Eu ia escrever sobre o excelente Shame, de Steve McQueen, mas fui ver Pina 3-D e me vieram à mente os versos de Camões: “Cesse tudo o que a Musa antiga canta,/ que outro valor mais alto se alevanta”. O filme de Wim Wenders é tão arrebatador que, por algum tempo, não sobra espaço para mais nada. Shame fica para outra ocasião.
Chamar Pina de documentário seria reduzir mesquinhamente sua grandeza e seu alcance. É ensaio, poesia, declaração de amor, manifesto estético, político e moral. Uma obra de risco e entrega, como era de risco e entrega a arte de Pina Bausch (1940-2009).
Mesmo para quem, como eu, não entende nada de dança, Wenders consegue mostrar o que há de único na coreógrafa e dançarina alemã: o rigor mesclado com a intuição; a capacidade de extrair de cada bailarino sua linguagem corporal pessoal e intransferível; o talento para criar, mediante o movimento, uma representação precisa da vida tal como ela é e tal como deveria ser.

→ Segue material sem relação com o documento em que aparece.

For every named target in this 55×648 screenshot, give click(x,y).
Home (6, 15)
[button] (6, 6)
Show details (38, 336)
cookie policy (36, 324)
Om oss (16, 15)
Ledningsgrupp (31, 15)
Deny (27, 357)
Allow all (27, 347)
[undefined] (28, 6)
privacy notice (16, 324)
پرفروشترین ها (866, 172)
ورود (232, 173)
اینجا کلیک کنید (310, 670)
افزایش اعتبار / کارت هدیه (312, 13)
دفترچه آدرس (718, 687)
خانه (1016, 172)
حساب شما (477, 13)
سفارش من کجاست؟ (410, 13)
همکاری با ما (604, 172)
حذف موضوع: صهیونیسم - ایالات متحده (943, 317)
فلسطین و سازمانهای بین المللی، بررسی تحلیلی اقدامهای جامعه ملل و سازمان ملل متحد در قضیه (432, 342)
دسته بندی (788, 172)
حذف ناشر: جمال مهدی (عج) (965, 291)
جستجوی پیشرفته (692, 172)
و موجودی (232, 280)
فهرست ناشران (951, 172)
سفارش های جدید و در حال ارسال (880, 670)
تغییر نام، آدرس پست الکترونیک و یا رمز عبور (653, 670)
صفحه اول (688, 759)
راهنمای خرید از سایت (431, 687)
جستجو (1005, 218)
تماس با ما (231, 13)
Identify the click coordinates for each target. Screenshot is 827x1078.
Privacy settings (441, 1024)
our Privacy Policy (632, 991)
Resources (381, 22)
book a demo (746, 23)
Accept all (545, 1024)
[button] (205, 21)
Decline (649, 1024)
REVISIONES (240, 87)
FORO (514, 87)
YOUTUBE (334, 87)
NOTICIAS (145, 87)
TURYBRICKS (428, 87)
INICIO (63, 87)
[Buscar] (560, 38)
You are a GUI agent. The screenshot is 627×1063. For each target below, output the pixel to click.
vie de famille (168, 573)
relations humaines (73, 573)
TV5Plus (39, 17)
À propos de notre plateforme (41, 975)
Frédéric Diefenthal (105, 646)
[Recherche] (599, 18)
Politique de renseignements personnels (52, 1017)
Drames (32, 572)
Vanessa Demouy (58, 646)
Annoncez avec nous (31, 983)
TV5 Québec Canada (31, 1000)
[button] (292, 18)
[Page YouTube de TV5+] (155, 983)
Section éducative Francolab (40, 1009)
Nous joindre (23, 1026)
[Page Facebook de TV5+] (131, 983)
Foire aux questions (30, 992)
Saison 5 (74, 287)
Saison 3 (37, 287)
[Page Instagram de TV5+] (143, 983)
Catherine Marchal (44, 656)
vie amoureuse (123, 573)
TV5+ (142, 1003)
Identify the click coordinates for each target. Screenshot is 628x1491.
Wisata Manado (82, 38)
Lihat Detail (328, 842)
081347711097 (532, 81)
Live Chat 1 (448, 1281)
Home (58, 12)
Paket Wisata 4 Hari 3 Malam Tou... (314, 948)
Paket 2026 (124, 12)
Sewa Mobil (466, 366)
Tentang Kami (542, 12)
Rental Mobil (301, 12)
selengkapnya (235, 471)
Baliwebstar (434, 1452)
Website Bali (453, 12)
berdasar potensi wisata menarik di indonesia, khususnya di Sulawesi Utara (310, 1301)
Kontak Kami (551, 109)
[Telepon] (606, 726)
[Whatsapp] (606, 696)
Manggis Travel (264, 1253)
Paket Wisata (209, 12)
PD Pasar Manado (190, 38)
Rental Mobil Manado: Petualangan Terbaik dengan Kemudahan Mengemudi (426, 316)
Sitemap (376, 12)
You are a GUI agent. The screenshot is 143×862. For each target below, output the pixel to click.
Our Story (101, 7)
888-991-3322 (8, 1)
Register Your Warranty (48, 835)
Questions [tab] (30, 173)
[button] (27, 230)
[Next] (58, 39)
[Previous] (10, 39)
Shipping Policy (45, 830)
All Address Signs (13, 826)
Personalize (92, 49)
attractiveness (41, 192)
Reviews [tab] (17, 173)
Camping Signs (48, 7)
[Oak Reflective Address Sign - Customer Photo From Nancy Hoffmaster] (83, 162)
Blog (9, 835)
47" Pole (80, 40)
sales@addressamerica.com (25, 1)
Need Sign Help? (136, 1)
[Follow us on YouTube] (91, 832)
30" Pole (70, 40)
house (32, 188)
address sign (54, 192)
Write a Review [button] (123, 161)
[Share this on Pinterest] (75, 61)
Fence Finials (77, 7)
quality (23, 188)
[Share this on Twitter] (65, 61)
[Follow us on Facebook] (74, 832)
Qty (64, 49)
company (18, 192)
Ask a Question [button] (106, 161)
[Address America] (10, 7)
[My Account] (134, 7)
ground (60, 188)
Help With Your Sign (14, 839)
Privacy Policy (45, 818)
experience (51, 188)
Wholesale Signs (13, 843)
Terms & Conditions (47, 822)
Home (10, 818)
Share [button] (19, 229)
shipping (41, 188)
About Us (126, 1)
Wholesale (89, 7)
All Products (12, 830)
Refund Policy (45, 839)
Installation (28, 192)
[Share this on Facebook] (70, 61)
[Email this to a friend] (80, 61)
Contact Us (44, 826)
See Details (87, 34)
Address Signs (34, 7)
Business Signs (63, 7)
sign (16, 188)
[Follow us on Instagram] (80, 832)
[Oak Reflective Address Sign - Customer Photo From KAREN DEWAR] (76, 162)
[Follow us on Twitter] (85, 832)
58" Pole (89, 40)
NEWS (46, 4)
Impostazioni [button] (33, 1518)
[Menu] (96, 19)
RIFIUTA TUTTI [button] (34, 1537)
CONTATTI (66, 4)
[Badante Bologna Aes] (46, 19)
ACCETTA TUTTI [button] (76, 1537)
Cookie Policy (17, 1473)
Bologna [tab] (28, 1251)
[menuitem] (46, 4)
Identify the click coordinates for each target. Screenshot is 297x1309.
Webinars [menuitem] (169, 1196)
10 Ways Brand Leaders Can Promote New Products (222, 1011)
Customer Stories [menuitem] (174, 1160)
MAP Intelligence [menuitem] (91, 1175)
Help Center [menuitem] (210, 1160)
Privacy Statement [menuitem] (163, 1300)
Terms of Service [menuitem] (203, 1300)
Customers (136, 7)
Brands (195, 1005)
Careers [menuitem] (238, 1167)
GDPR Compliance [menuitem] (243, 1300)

Se, em última instância, a dança de Pina Bausch consiste em colocar o corpo humano em interação, harmônica ou conflituosa, com as superfícies e objetos do mundo, Wenders, com o auxílio do 3-D, amplia a escala em que esse jogo se dá, lançando os bailarinos de Pina em campo aberto, a contracenar ora com a natureza (bosques, lagos, pedreiras, desertos, cachoeiras), ora com a matéria urbana (ruas, bondes, praças, cães, piscinas, metrô).
Em todas as coreografias encenadas no filme, do Café Müller à Sagração da primavera, parece haver um motivo básico recorrente: o corpo como campo de batalha entre a liberdade e a constrição, seja esta determinada pelo mundo externo ou pelo universo emocional e imaginário do sujeito.
O corpo como instrumento
É comovente ver cada bailarino falar de sua relação com Pina, e mais comovente ainda ver como cada um deles aprendeu com ela a conhecer, afiar e aperfeiçoar à exaustão seu instrumento, o próprio corpo. O controle que eles parecem ter de cada músculo, de cada nervo e de cada fibra de sua anatomia é algo prodigioso.
“Libérrima e exata”, foi como Manuel Bandeira definiu a poesia de Cecília Meireles, e a mesma frase lapidar poderia ser aplicada a Pina Bausch e a cada um de seus dançarinos. Sem qualquer vaidade ou exibicionismo, Wenders põe sua sensibilidade e sua expertise a serviço dessa grande arte.
Em Pina Bausch, como nos mostra o cineasta, ética e estética são sinônimos. Ao falar sobre Salvezza e caduta nell’arte moderno, o crítico italiano Giulio Carlo Argan parecia estar falando dela: “Acima da exatidão técnica, da qual nossos contemporâneos fazem um culto fetichista, existe uma exatidão moral, que eles geralmente ignoram: uma exatidão no realizar não tanto a própria função quanto o próprio dever, porque há um dever, e é o meu dever querer ser alguma coisa diferente daquilo que de fato sou, o meu querer fazer-me com a mesma precisão com que a técnica mecânica faz um objeto”.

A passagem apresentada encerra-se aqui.